Il me semble que la vertu est chose autre et plus noble, que les inclinations à la bonté qui naissent eu nous. Les àmes réglées d’elles-mêmes et bien nées suivent même train, et représentent en leurs actions même visage que les vertueuses ; mais la vertu sonne je ne sais quoi de plus grand et de plus actif que de se laisser, par une heureuse complexion, doucement et paisiblement conduire à la suite de la raison. Celui qui, d’une douceur et facilité naturelle, mépriserait les offenses reçues, ferait chose très-belle et digne de louange ; mais celui qui, pique et outré jusqu’au vif d’une offense, s’armerait dos armes de la raison contre ce furieux appétit de vengeance, et, après un grand conflit, s’en rendrait enfln maître, ferait sans doute beaucoup plus. Celui-là ferait bien, et celui-ci vertueusement : l’une action se pourrait dire bonté, l’autre vertu ; car il semble que le nom de la vertu présuppose de la difficulté et du contraste, et qu’elle ne peut s’exercer sans partie[1]. C’est à l’aventure pourquoi nous nommons Dieu bon, fort, et libéral et juste ; mais nous ne le nommons pas vertueux ; ses opérations sont toutes naïves et sans effort.

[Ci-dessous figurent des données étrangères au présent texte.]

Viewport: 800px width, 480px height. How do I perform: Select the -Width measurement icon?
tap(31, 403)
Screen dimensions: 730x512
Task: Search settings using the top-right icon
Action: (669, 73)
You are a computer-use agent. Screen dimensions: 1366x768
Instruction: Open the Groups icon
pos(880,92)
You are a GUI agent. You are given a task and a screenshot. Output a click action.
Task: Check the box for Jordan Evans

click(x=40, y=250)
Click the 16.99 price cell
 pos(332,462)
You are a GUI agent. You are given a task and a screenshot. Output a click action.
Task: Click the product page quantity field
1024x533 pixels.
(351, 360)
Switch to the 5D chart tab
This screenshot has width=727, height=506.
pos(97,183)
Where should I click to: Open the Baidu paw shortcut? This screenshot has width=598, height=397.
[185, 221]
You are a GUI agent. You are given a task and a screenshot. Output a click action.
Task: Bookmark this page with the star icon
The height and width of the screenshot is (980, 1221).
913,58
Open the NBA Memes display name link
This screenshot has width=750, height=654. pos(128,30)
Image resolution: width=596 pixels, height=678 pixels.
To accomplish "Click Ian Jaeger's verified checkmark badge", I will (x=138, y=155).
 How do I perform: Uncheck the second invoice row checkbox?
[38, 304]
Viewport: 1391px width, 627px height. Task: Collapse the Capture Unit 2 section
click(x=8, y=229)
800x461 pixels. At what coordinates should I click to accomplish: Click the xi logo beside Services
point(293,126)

Des philosophes, non-seulement stoïciens, mais encore épicuriens, il y en a plusieurs qui ont jugé que ce n’était pas assez d’avoir l’âme en bonne assiette, bien réglée et bien disposée à la vertu ; ce n’était pas assez d’avoir nos résolutions et nos discours au-dessus de tous les efforts de fortune, mais qu’il fallait encore rechercher les occasions d’en venir à la preuve ; ils veulent quêter de la douleur, de la nécessité et du mépris, pour les combattre et pour tenir leur âme en haleine. C’est l’une des raisons pourquoi Épaminondas, qui était encore d’une tierce secte[2], refuse des richesses que la fortune lui met en main par une voie très-légitime, pour avoir, dit-il, à s’escrimer contre la pauvreté, en laquelle extrême il se maintint toujours. Socrate s’essayait, ce me semble, encore plus rudement, conservant pour son exercice la malignité de sa femme, qui est un essai à fer émoulu. Metellus ayant, seul de tous les sénateurs romains, entrepris, par l’effort de sa vertu, de soutenir la violence de Saturninus, tribun du peuple à Rome, qui voulait à toute force faire passer une loi injuste en faveur de la commune, et ayant encouru par là les peines capitales que Saturninus avait établies contre les refusants, entretenait ceux qui en cette extrémité le conduisaient en la place, de tels propos : que c’était chose trop facile et trop lâche que de mal faire ; et que de faire bien où il n’y eût point de danger, c’était chose vulgaire ; mais de faire bien où il y eût danger, c’était le propre office d’un homme de vertu.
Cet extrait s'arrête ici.